The Mean Paradox: If you try to calculate the expected value (mean) of a Cauchy random variable:
\[\int_{-\infty}^{\infty} \frac{x}{\pi(1+x^2)} \, dx\]
the integral is undefined because it results in \(\infty - \infty\). Consequently, the Cauchy distribution has no mean, variance, or higher-order moments.

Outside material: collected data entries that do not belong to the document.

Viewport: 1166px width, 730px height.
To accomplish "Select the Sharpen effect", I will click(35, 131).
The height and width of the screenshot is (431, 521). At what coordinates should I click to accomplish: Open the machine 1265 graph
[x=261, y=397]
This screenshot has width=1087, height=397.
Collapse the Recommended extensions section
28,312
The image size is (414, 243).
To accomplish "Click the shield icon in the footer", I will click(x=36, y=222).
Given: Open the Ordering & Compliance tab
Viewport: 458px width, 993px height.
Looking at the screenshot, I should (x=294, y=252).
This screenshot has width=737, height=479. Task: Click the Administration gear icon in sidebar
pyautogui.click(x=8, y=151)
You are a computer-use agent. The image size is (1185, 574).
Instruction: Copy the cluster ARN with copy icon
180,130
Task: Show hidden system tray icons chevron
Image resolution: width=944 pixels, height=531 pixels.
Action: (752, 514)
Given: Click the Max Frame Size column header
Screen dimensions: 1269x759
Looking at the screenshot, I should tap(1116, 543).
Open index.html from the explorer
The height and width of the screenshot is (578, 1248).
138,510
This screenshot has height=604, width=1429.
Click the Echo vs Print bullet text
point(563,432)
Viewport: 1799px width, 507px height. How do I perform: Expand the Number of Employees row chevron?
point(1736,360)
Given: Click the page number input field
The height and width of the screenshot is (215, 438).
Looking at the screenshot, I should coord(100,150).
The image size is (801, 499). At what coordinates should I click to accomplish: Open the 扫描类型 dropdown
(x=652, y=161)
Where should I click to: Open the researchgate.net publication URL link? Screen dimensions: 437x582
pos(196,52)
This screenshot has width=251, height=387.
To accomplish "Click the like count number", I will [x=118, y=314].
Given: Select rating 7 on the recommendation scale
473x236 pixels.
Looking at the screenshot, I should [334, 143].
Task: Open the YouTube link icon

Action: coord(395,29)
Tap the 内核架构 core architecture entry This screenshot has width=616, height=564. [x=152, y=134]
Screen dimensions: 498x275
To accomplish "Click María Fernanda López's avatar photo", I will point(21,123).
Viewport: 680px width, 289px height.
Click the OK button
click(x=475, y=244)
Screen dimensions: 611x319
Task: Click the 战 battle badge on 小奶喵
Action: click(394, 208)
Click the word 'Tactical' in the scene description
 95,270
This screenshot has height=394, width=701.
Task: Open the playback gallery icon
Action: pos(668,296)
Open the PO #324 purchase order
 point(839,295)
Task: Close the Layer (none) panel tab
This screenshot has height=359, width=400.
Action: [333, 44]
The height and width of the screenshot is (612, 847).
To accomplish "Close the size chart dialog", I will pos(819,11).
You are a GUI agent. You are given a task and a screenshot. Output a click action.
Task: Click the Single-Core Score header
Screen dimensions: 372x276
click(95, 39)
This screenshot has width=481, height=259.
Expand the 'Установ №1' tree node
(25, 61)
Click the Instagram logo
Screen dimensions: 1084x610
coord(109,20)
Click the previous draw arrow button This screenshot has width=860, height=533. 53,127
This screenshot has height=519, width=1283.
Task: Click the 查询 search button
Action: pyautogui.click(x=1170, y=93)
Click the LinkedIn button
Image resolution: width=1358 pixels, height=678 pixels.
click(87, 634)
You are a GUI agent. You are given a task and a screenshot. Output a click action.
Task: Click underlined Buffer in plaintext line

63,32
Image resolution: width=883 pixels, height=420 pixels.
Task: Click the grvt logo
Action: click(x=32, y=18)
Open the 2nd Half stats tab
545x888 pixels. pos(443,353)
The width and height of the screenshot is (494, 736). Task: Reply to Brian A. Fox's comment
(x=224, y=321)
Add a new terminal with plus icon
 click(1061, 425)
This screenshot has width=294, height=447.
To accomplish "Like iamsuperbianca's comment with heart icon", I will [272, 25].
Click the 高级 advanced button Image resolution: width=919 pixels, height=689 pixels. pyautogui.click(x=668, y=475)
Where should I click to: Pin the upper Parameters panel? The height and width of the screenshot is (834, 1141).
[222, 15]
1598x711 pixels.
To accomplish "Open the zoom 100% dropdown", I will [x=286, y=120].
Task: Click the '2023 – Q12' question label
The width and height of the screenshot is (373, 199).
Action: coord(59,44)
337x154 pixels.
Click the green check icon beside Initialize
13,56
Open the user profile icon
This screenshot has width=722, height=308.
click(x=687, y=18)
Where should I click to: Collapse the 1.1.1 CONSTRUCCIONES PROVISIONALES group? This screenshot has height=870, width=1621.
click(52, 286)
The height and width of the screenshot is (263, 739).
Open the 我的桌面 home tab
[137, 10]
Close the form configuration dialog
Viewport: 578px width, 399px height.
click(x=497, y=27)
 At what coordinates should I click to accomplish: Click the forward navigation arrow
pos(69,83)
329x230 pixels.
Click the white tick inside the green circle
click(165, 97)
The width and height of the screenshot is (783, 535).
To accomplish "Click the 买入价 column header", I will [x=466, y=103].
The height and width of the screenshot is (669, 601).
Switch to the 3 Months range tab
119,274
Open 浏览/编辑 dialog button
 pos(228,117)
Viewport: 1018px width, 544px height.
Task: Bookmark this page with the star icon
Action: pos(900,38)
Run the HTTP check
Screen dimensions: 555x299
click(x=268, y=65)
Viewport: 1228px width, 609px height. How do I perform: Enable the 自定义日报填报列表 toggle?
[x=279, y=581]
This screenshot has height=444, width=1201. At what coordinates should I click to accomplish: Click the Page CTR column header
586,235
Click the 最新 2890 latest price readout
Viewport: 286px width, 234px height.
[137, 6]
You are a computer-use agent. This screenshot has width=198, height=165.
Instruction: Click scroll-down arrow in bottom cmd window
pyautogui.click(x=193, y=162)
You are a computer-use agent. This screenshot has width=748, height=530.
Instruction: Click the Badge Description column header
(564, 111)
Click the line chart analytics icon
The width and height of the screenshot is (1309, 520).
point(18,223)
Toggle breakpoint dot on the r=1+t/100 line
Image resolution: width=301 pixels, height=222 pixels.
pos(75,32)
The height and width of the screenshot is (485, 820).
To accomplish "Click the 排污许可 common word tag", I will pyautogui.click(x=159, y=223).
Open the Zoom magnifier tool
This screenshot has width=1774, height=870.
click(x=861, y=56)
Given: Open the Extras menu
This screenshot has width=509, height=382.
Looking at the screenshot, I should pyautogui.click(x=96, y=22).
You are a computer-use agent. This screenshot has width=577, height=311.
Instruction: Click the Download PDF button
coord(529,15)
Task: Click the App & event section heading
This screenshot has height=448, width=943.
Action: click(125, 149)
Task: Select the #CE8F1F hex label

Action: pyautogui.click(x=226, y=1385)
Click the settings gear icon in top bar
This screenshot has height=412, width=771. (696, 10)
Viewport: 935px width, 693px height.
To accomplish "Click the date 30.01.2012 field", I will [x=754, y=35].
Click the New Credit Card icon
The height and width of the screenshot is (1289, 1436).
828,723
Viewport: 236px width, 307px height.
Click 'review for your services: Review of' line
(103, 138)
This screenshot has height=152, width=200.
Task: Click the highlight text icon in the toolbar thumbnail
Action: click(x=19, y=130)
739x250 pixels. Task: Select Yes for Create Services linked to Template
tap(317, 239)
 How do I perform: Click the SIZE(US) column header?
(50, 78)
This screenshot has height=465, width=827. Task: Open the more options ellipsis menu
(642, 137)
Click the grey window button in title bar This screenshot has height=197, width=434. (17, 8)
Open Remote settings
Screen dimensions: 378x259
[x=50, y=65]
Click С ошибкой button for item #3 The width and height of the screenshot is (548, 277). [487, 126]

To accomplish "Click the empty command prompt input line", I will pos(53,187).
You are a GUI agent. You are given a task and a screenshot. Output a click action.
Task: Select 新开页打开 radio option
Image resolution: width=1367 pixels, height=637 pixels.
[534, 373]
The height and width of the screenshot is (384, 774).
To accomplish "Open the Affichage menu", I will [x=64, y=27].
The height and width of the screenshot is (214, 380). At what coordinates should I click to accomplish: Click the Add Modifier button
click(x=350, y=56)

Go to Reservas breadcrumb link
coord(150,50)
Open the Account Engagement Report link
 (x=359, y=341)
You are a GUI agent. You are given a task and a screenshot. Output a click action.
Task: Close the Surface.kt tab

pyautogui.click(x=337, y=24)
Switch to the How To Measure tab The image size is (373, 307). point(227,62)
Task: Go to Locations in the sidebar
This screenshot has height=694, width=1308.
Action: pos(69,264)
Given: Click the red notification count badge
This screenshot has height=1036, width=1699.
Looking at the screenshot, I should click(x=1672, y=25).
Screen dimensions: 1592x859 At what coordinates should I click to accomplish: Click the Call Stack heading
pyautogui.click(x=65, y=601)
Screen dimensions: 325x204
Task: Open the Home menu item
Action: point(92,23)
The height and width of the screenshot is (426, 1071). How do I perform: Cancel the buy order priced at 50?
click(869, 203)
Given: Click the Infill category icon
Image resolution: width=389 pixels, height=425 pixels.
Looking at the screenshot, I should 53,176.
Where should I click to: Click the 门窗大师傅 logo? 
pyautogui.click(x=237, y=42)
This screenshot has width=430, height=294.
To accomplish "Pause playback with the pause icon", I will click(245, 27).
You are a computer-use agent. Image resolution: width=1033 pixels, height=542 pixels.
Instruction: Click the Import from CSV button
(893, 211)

A common way to generate a Cauchy distribution is to imagine a person standing at the point \((0, 1)\) on a Cartesian plane, spinning around, and firing a laser beam at a random angle \(\theta\) (uniformly distributed between \(-90^\circ\) and \(90^\circ\)). The position \(x\) where the laser hits the x-axis (\(y=0\)) follows a Cauchy distribution. This is because \(x = \tan(\theta)\), and the derivative of the inverse tangent leads directly back to the function \(f(x) = \frac{1}{1+x^2}\):
\[\frac d{dx}\arctan(x)=\frac1{1+x^2}\] It is the derivative precisely because a Probability Density Function (PDF) represents the rate of change of probability over an interval.
The Cauchy distribution \(f(x;x_{0},\gamma )\) is the distribution of the \(x\)-intercept of a ray issuing from \((x_{0},\gamma )\) with a uniformly distributed angle. It is also the distribution of the ratio of two independent normally distributed random variables with mean zero.
From Wikipedia:
To construct this curve, start with any two points O and M, and draw a circle with OM as diameter. For any other point A on the circle, let N be the point of intersection of the secant line OA and the tangent line at M. Let P be the point of intersection of a line perpendicular to OM through A, and a line parallel to OM through N. Then P lies on the witch of Agnesi. The witch consists of all the points P that can be constructed in this way from the same choice of O and M. It includes, as a limiting case, the point M itself.
If \(M=(0,1)\) the curve has obeys the equation
\[f(x)=\frac1{1+x^2}\]
NOTE: These are tentative notes on different topics for personal use - expect mistakes and misunderstandings.